• **Requirement**
As soon as the line containing "Task: Click the Certificates" appears, start repeating lines exactly and continue to the end of the entries; please skip pictures.

• **Input**

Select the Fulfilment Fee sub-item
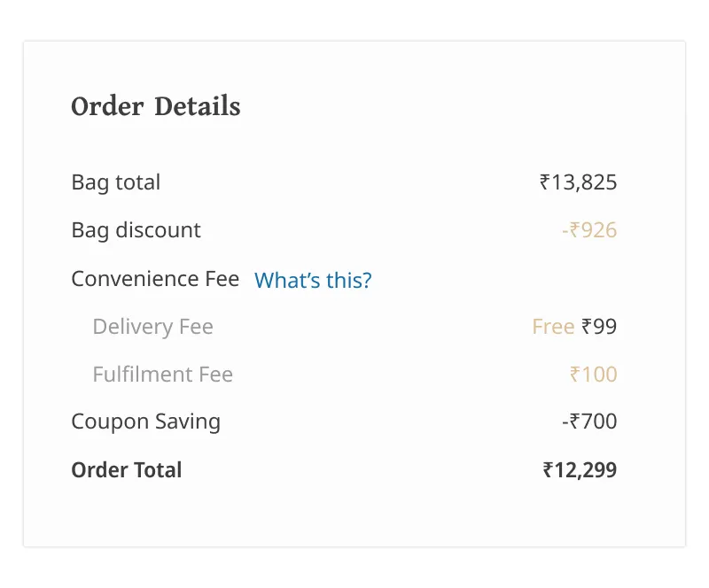Image resolution: width=709 pixels, height=588 pixels. click(162, 374)
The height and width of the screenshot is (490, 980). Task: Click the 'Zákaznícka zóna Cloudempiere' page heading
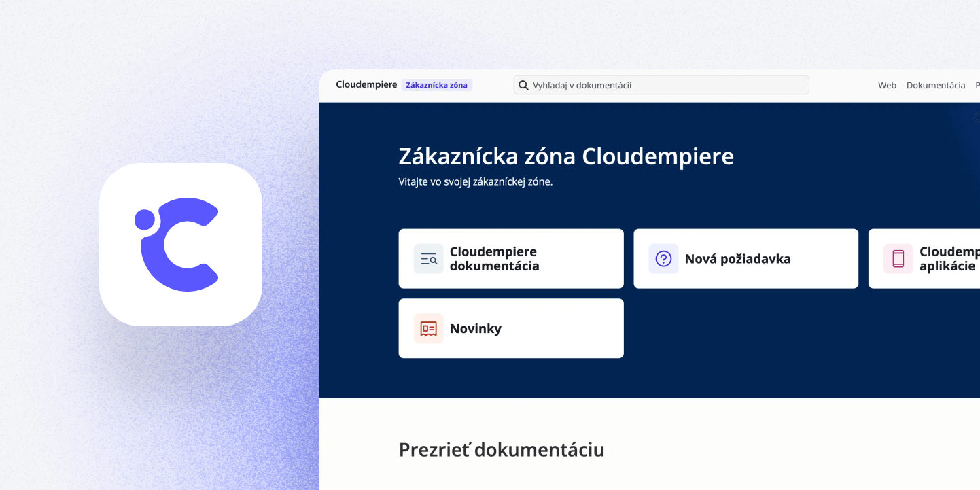565,157
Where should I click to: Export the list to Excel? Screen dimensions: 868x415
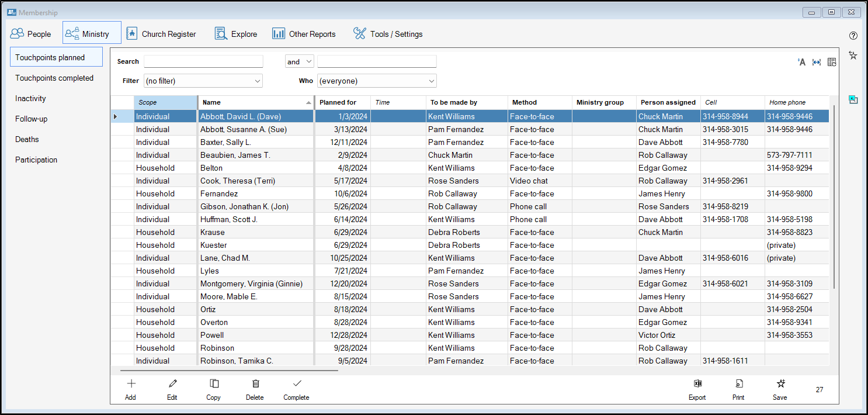[697, 384]
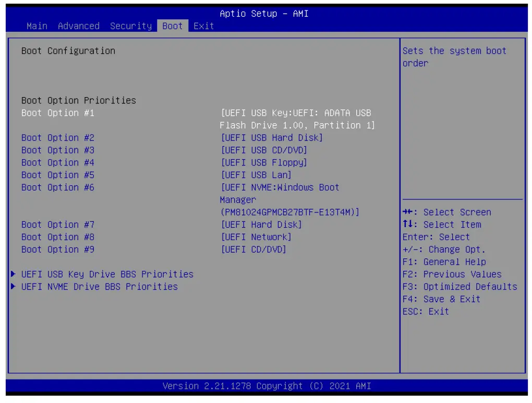The image size is (532, 403).
Task: Open Boot Option #5 UEFI USB Lan
Action: pos(256,175)
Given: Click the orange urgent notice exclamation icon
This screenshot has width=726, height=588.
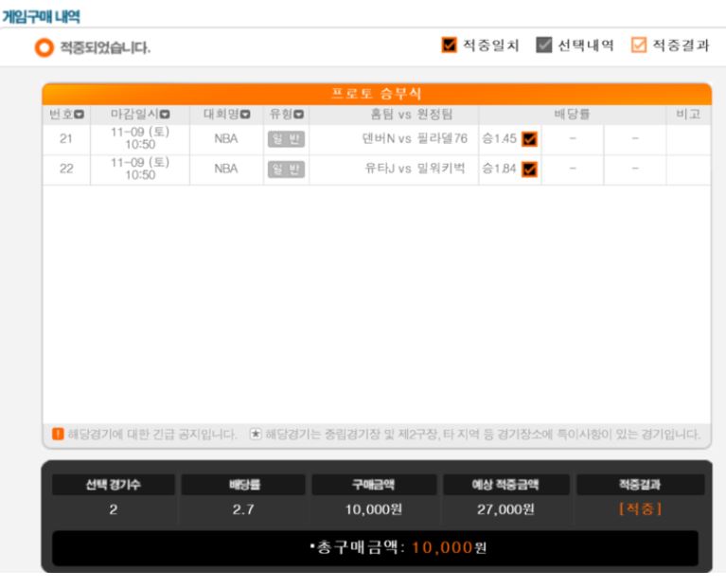Looking at the screenshot, I should 58,434.
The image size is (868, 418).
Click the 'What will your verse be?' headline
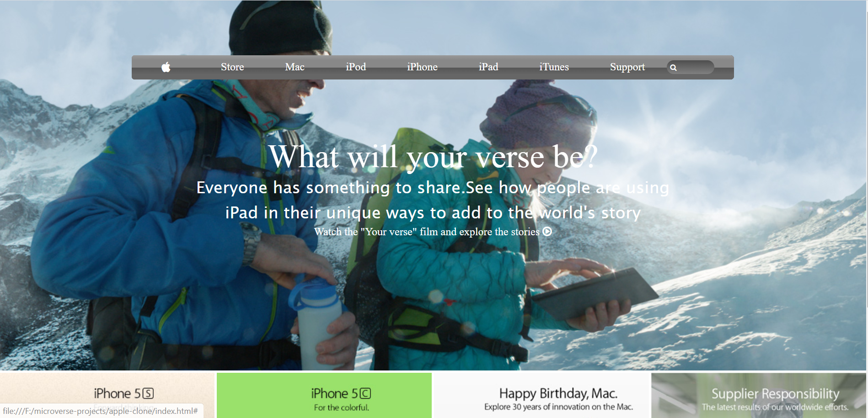point(433,157)
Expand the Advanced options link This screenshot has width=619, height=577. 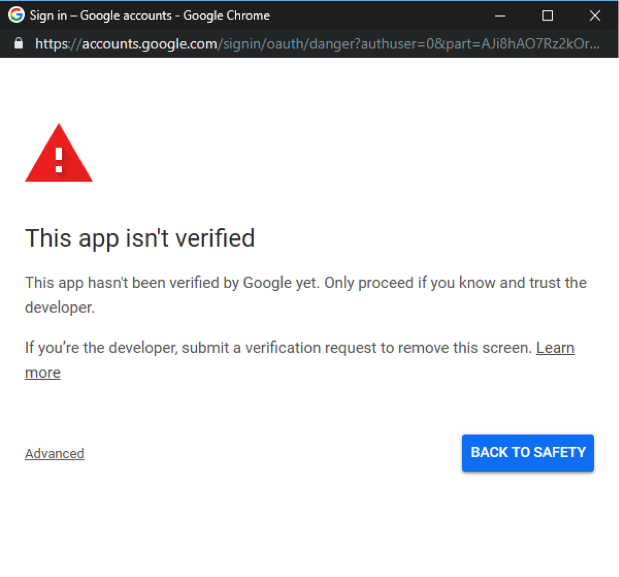click(x=54, y=453)
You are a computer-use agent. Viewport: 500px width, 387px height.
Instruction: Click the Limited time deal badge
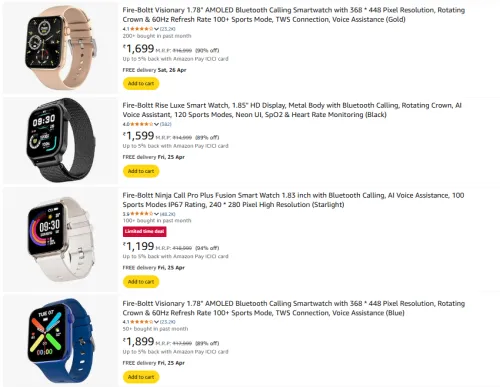pyautogui.click(x=145, y=231)
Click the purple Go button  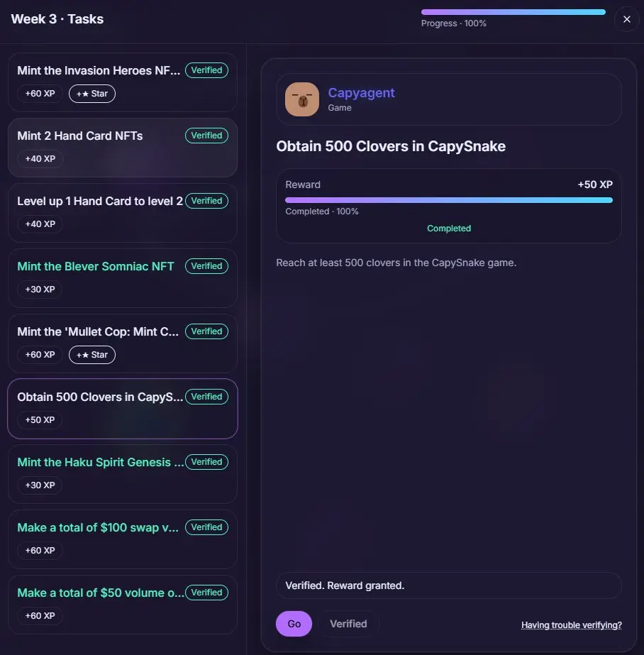294,624
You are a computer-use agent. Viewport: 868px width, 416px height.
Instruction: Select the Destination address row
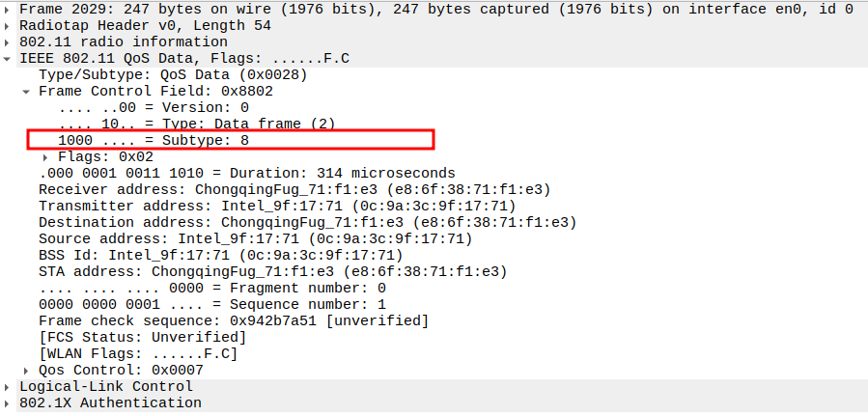click(307, 222)
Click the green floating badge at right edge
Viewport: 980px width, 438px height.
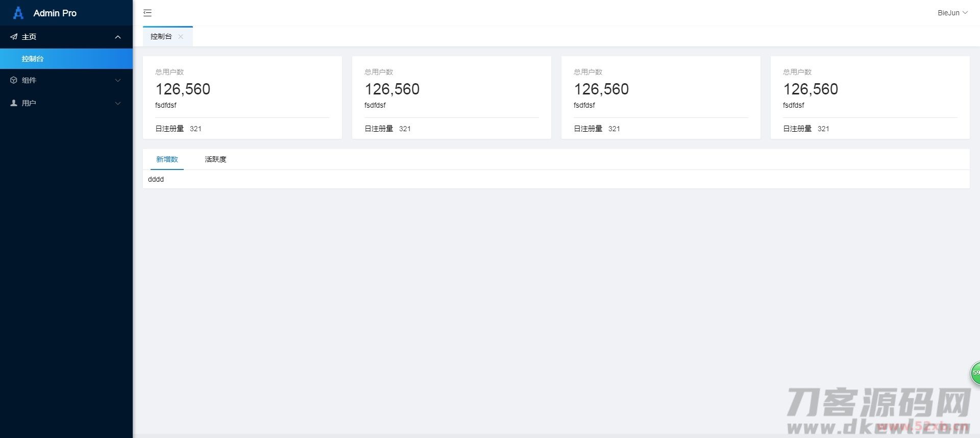click(x=975, y=373)
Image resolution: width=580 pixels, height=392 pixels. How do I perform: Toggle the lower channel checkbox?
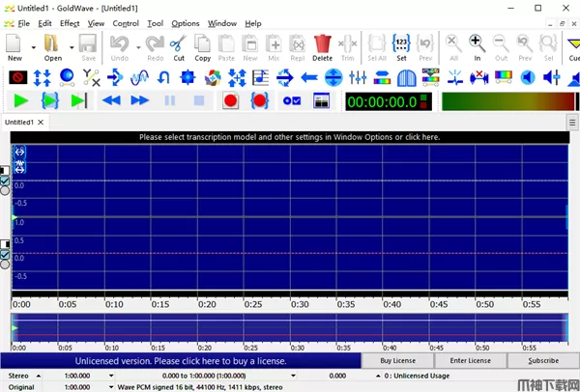(x=5, y=254)
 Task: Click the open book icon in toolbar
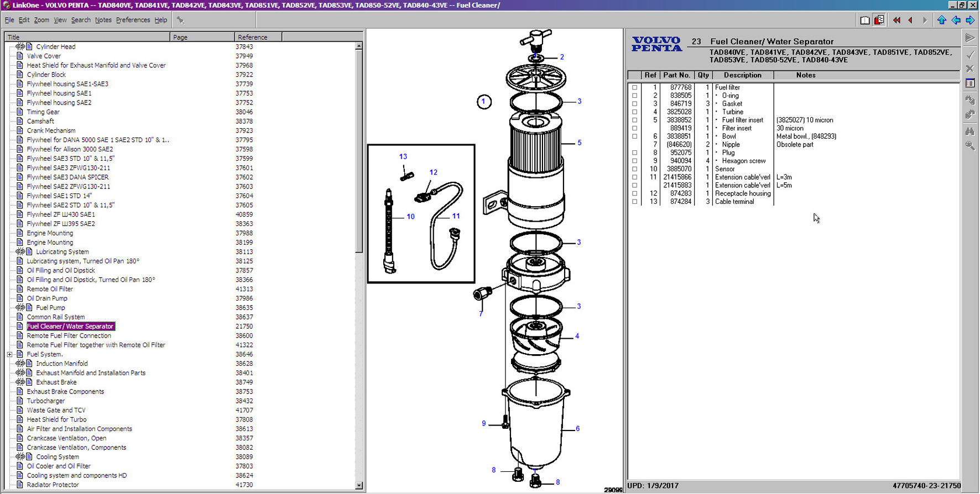coord(865,20)
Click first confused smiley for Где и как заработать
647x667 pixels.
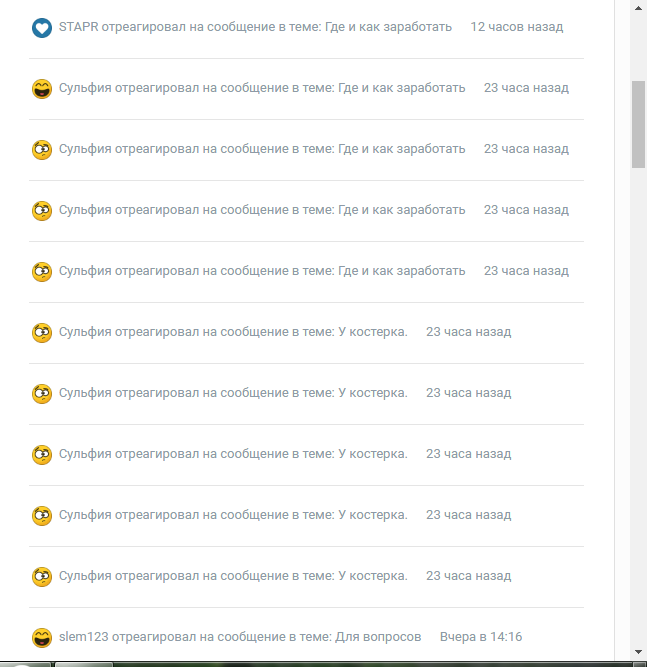point(41,150)
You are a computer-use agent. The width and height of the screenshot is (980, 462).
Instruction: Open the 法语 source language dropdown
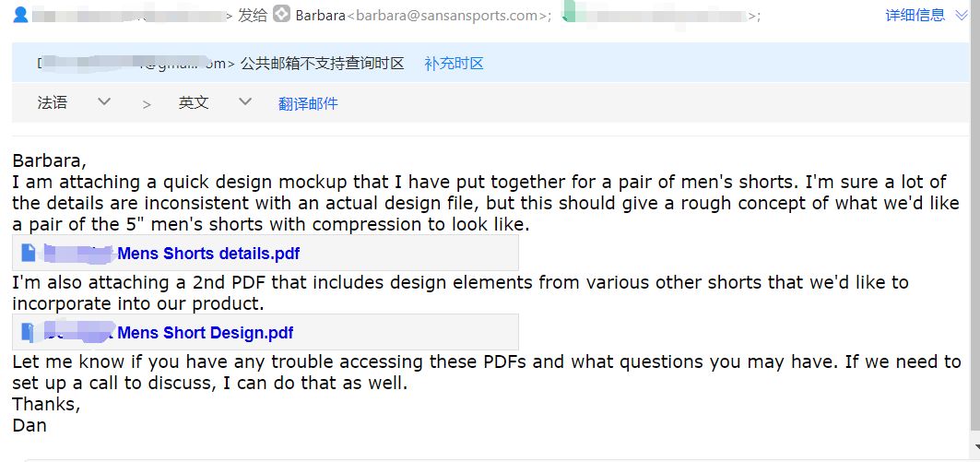[x=74, y=102]
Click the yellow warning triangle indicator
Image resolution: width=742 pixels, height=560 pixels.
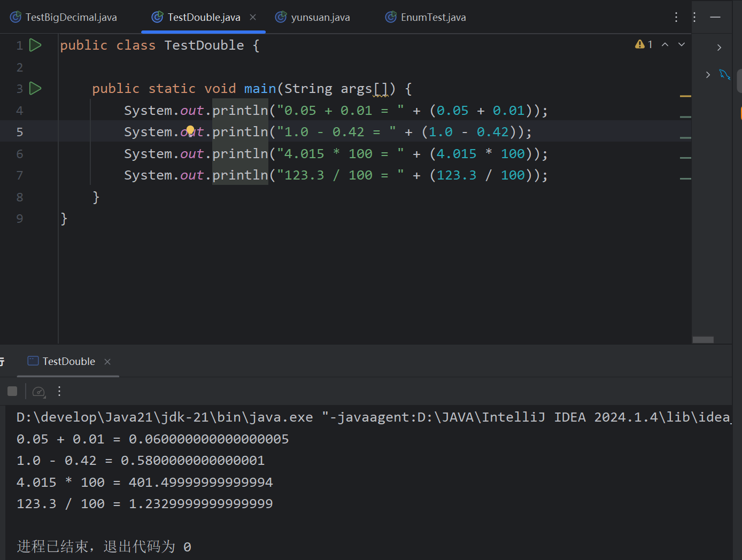[x=639, y=44]
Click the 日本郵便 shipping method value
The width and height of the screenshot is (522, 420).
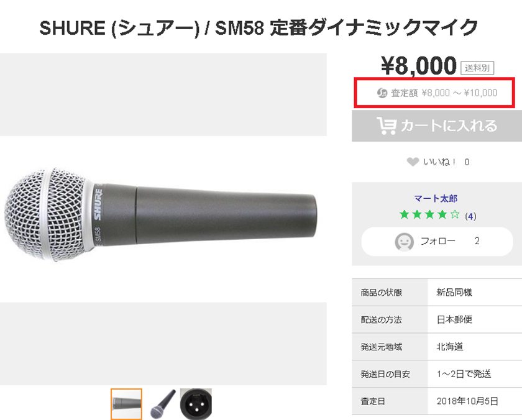pos(455,319)
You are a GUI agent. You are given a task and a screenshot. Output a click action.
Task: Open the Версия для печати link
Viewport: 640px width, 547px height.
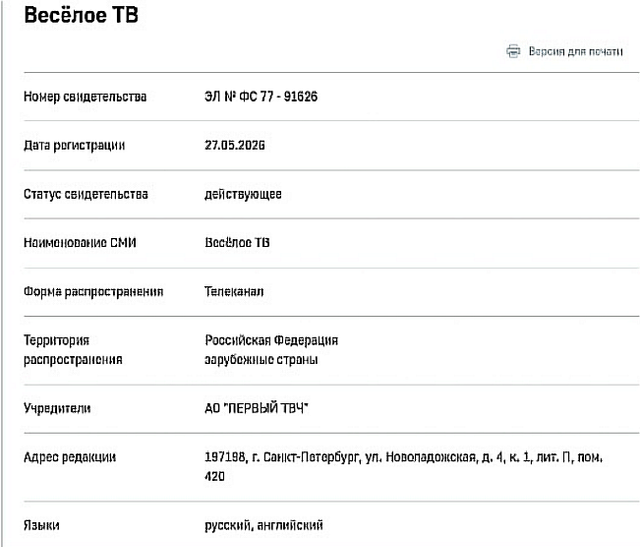[x=576, y=51]
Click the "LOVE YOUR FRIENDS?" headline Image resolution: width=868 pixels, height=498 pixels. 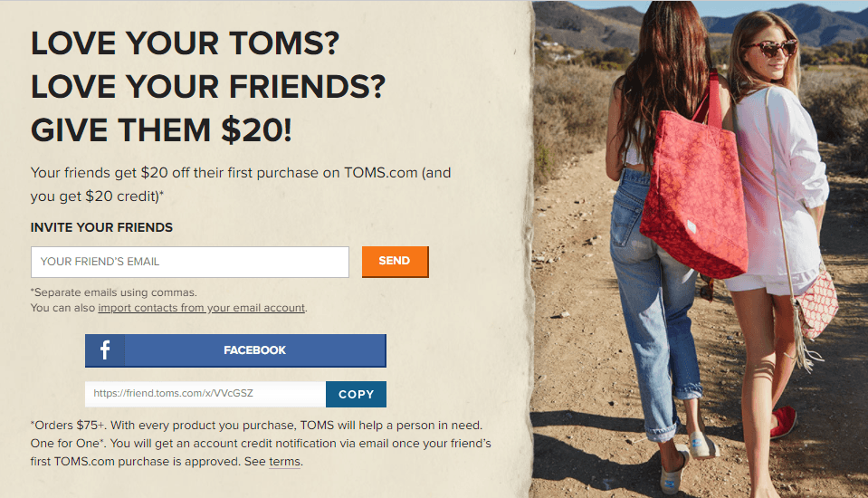coord(208,87)
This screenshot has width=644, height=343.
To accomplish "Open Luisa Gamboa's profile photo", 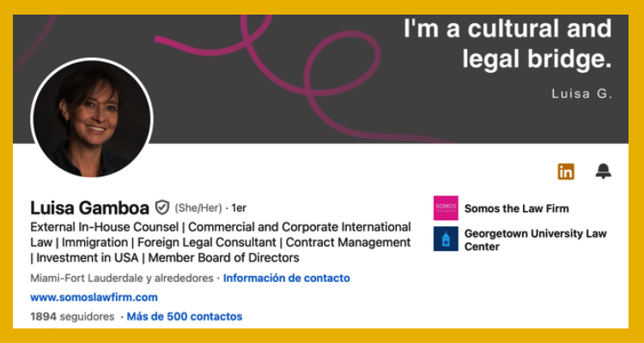I will [91, 117].
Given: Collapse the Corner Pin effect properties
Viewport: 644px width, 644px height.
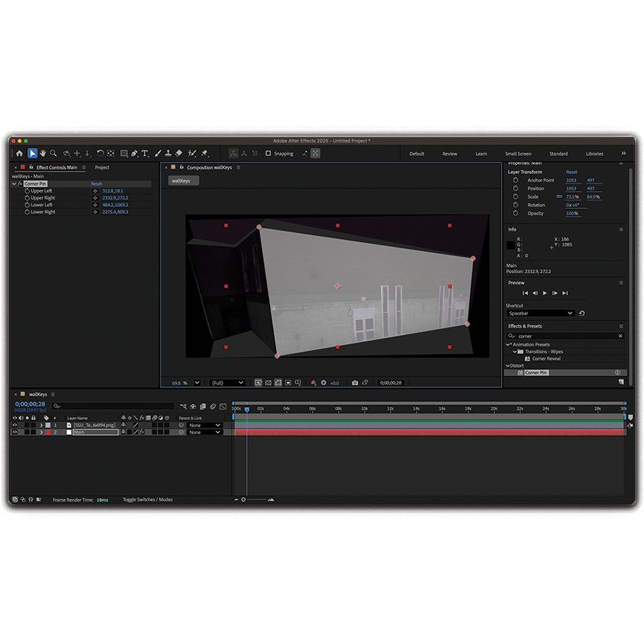Looking at the screenshot, I should [x=14, y=184].
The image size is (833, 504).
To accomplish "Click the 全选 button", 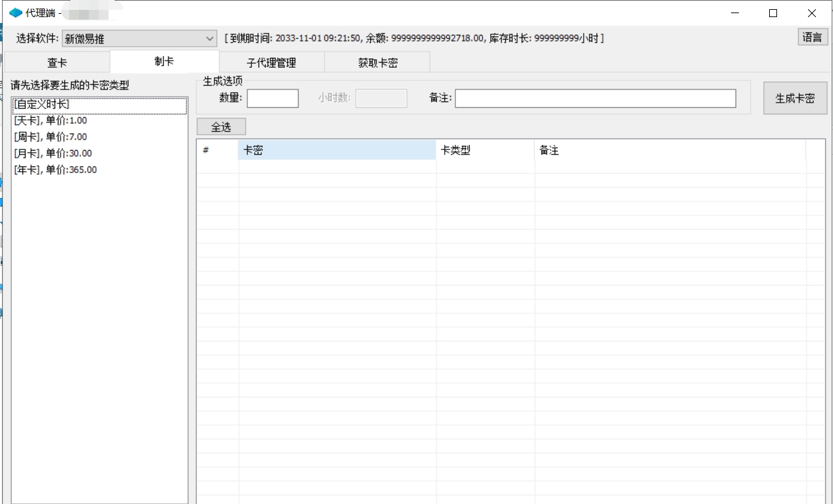I will [x=221, y=127].
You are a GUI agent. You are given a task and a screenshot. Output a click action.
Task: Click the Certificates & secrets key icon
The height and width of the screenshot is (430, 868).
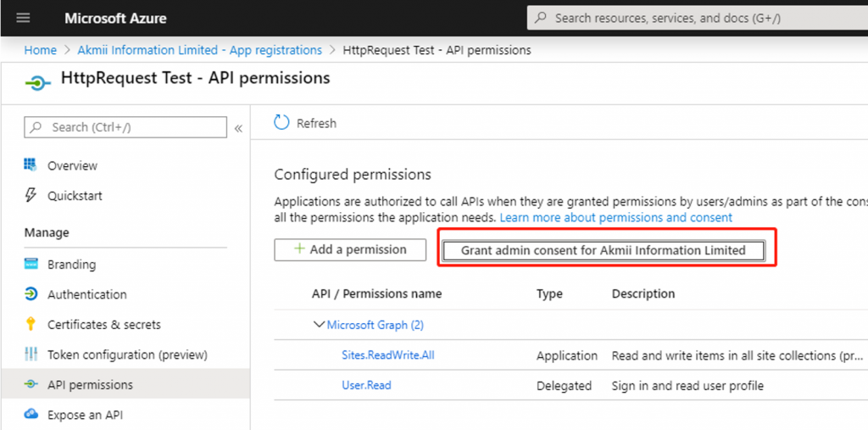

• **Solution to this problem**
Task: Click the Certificates & secrets key icon
The height and width of the screenshot is (430, 868).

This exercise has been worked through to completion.